::: Records shown

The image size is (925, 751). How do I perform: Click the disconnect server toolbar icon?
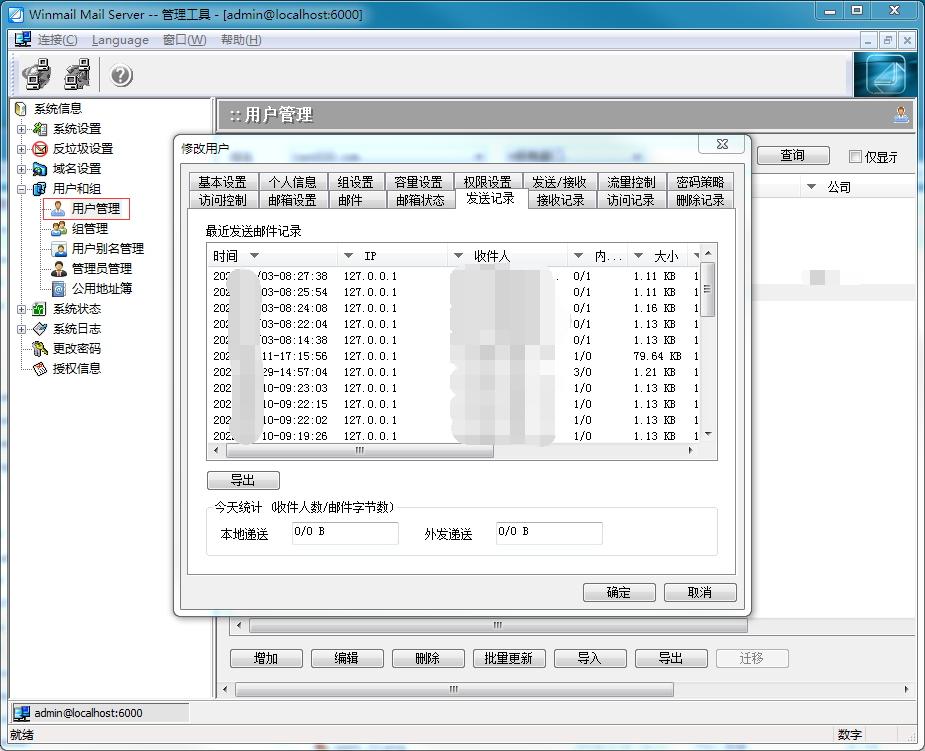click(x=77, y=74)
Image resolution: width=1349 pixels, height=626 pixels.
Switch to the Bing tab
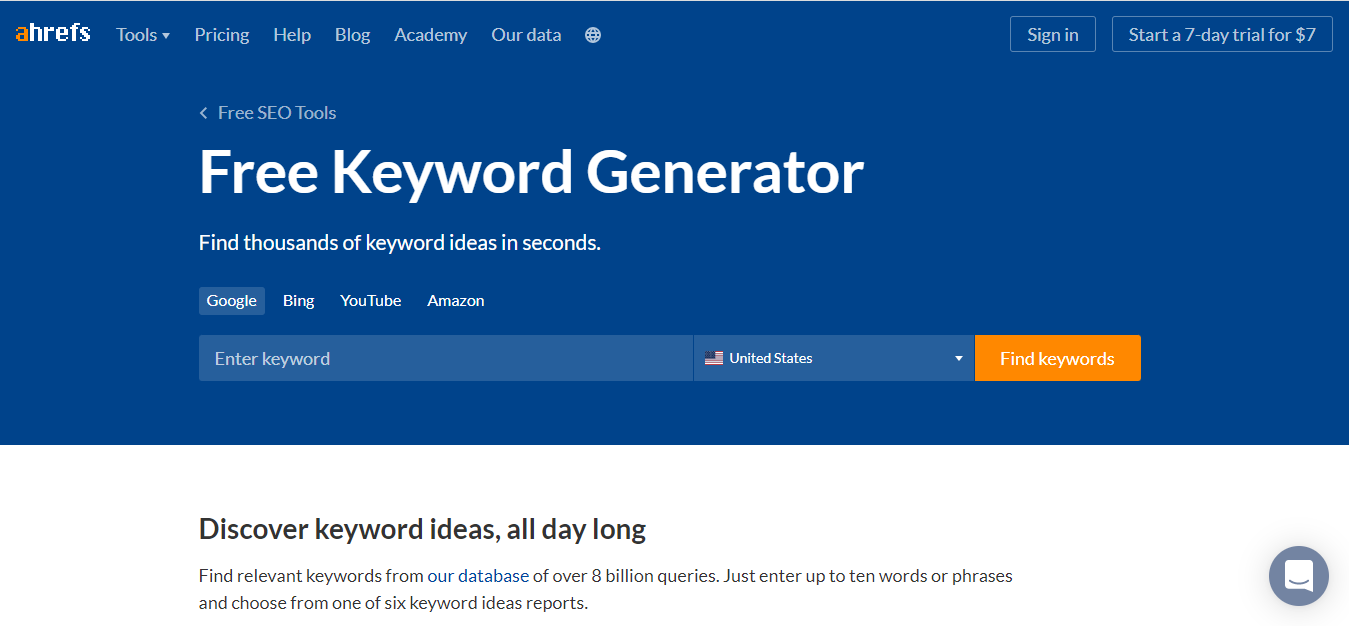pos(298,301)
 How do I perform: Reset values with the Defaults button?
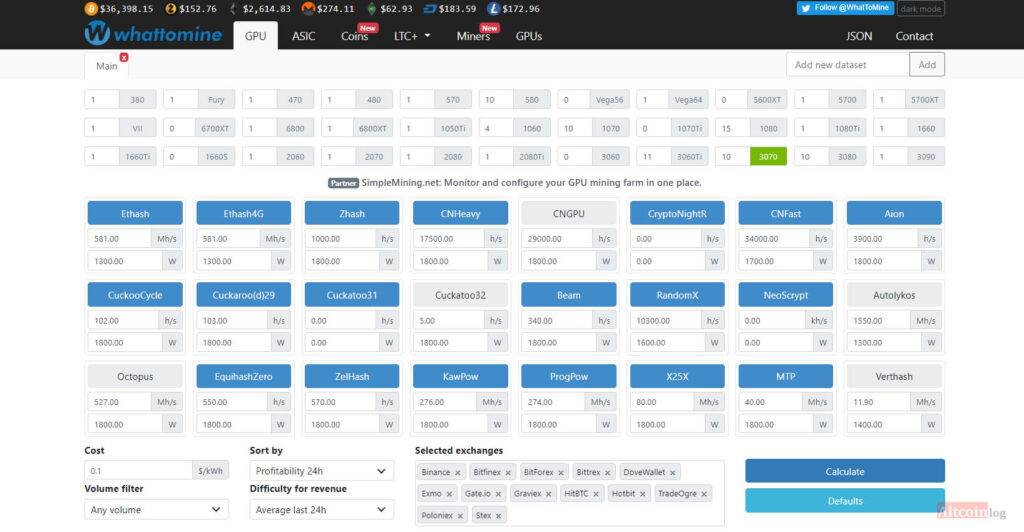[844, 501]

::::::

Line by line, restate the data above exactly as it stands, minus the pictures.

» Response:
The image size is (925, 751). How do I perform: Click the disconnect server toolbar icon?
click(x=77, y=74)
Image resolution: width=1349 pixels, height=626 pixels.
Switch to the Bing tab
pos(298,301)
 How do I perform: Reset values with the Defaults button?
[844, 501]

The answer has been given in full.